Contains sample collection of files to get started with a local instance of whisper that can also be deployed as an AWS lambda function (lambda hosted version not yet tested).
This project is mainly about experimenting with making it into a local API.
- Docker Desktop (if building locally)
- Python 3.10 or 3.11
- AWS Lambda Rie
- Download from https://github.com/aws/aws-lambda-runtime-interface-emulator/releases
- Simply download the latest version named "aws-lambda-rie" (at the time of writing this, latest was 1.21)
- Place the downloaded file in the docker/ directory
- Alternatively, you can modify the Dockerfile to use an aws lambda base image, but ffmpeg is also inhumanly difficult to get working on RHEL-based images
- Git Bash is preferred (on windows, otherwise you may need to modify the commands a bit to work in cmd or powershell)
- Your favorite IDE that can work with python notebooks (VSCode is recommended)
- A GPU, preferrably minimum of 4GB
-
Initialize a virtual environment, activate it, and install dependencies
python -m venv .venv source .venv/Scripts/activate pip install -r requirements-local.txt
-
Start up the container
docker compose up
-
Open the whisper.ipynb file, and run each cell, start to finish.

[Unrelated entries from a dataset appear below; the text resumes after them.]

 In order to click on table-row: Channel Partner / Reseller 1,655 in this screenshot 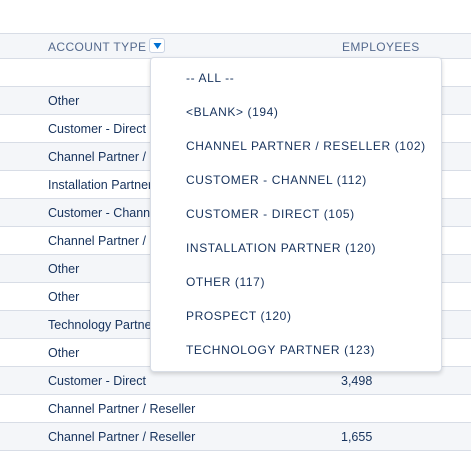, I will do `click(236, 437)`.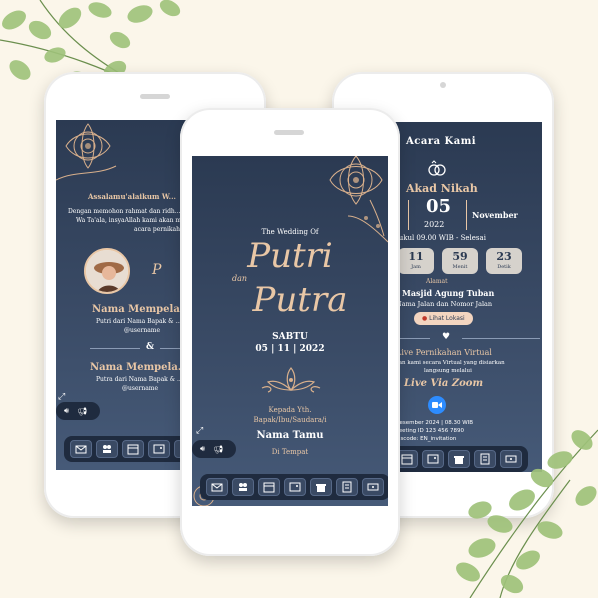 The height and width of the screenshot is (598, 598). What do you see at coordinates (416, 256) in the screenshot?
I see `countdown-hours-value: 11` at bounding box center [416, 256].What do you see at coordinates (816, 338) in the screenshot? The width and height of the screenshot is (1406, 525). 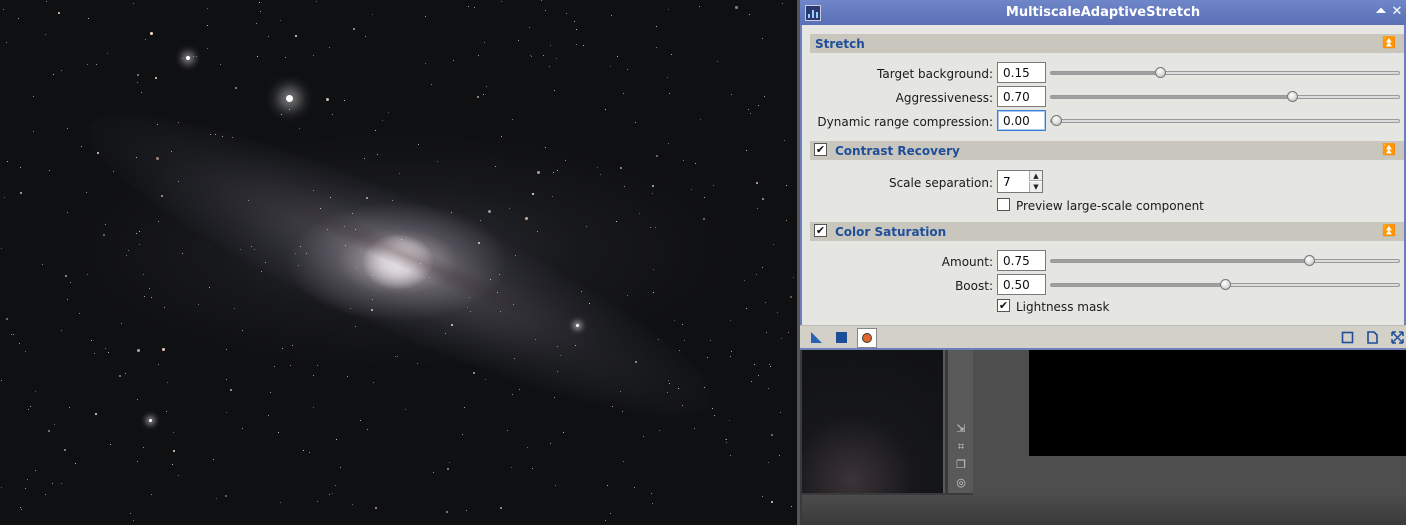 I see `new-instance-icon` at bounding box center [816, 338].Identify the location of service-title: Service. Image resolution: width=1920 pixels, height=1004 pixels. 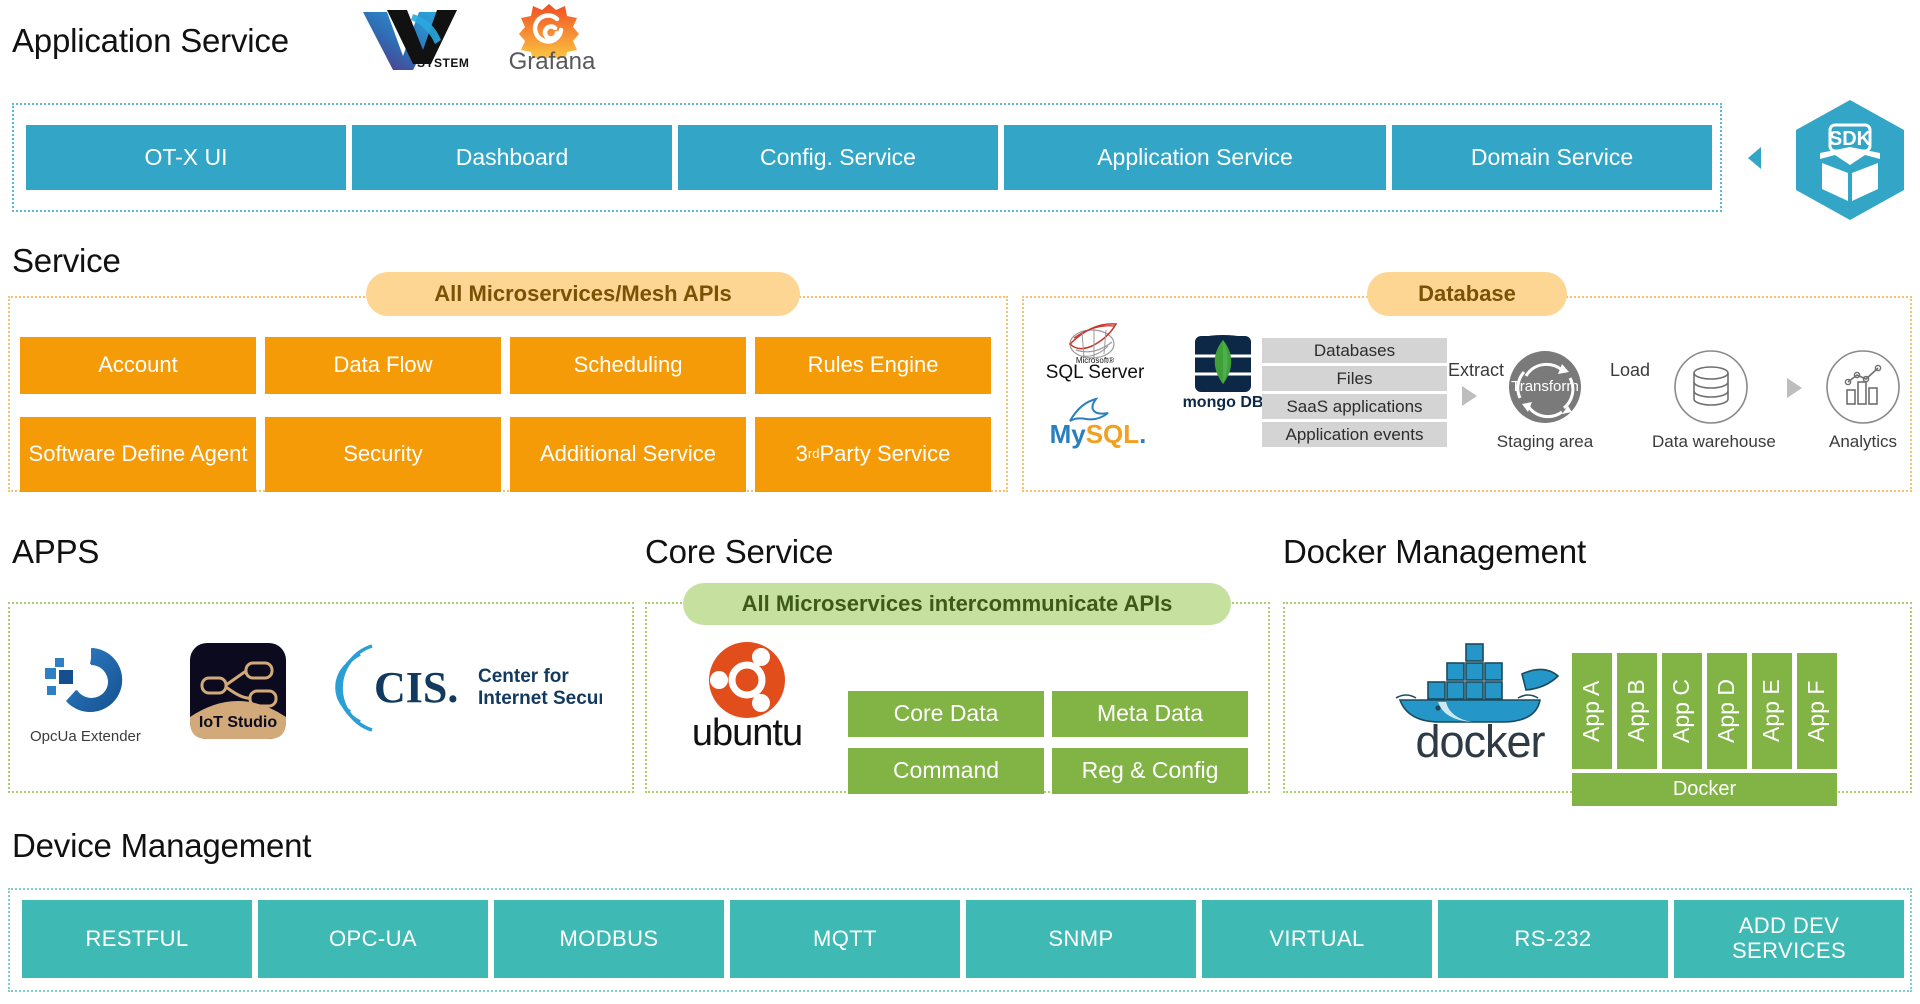
(66, 260).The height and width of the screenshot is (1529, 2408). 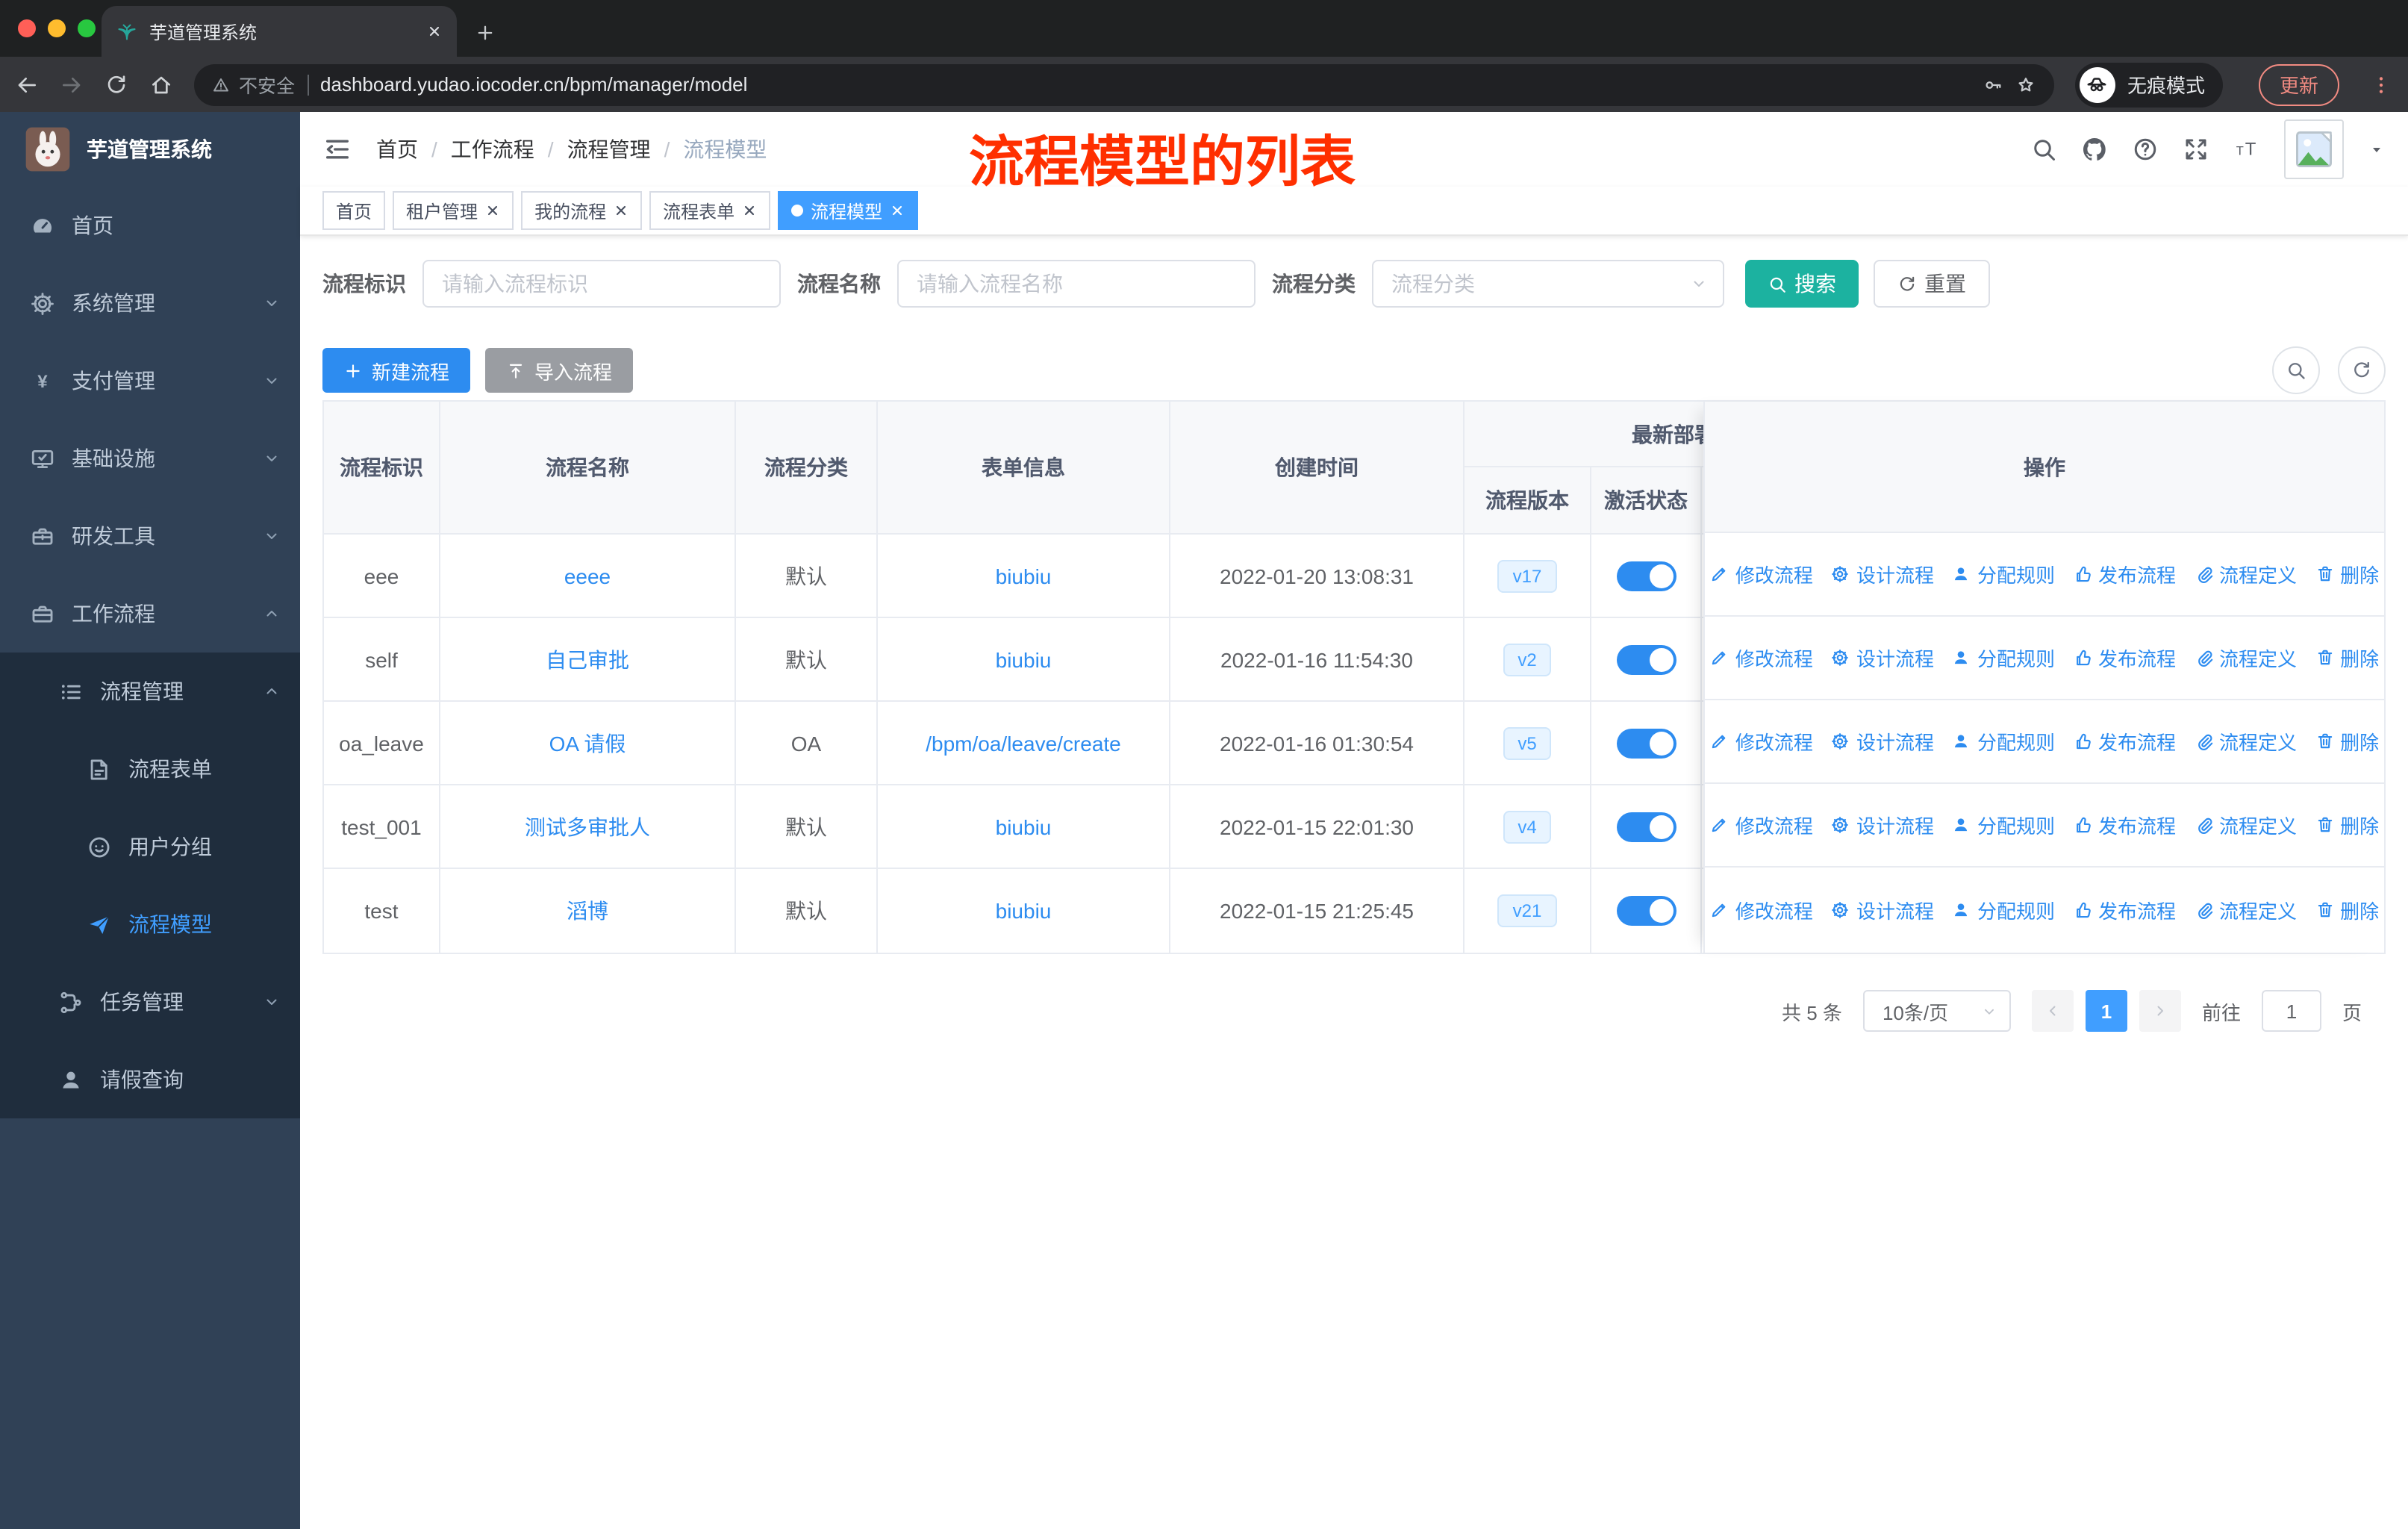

Voila, it should convert the speech to text. You can start experimenting from here!
-
I'm having some trouble, any additional docs?
-
I modified function.py, but the container isn't picking up the updates!
Remember to tear down the old container with the old file first, simply run
docker compose down && docker compose up --build
It'll tear the old container down and start up a new one with the updates
-
Why make a dockerized version of whisper?
Because for the love of god I almost became a broken man trying to get ffmpeg to work with whisper and its dependencies on windows. It can work with pydub/pyaudio, but it has some sort of vendetta against whisper on windows.
Please note that some parts of this project were developed with the assistance of Github Copilot and ChatGPT.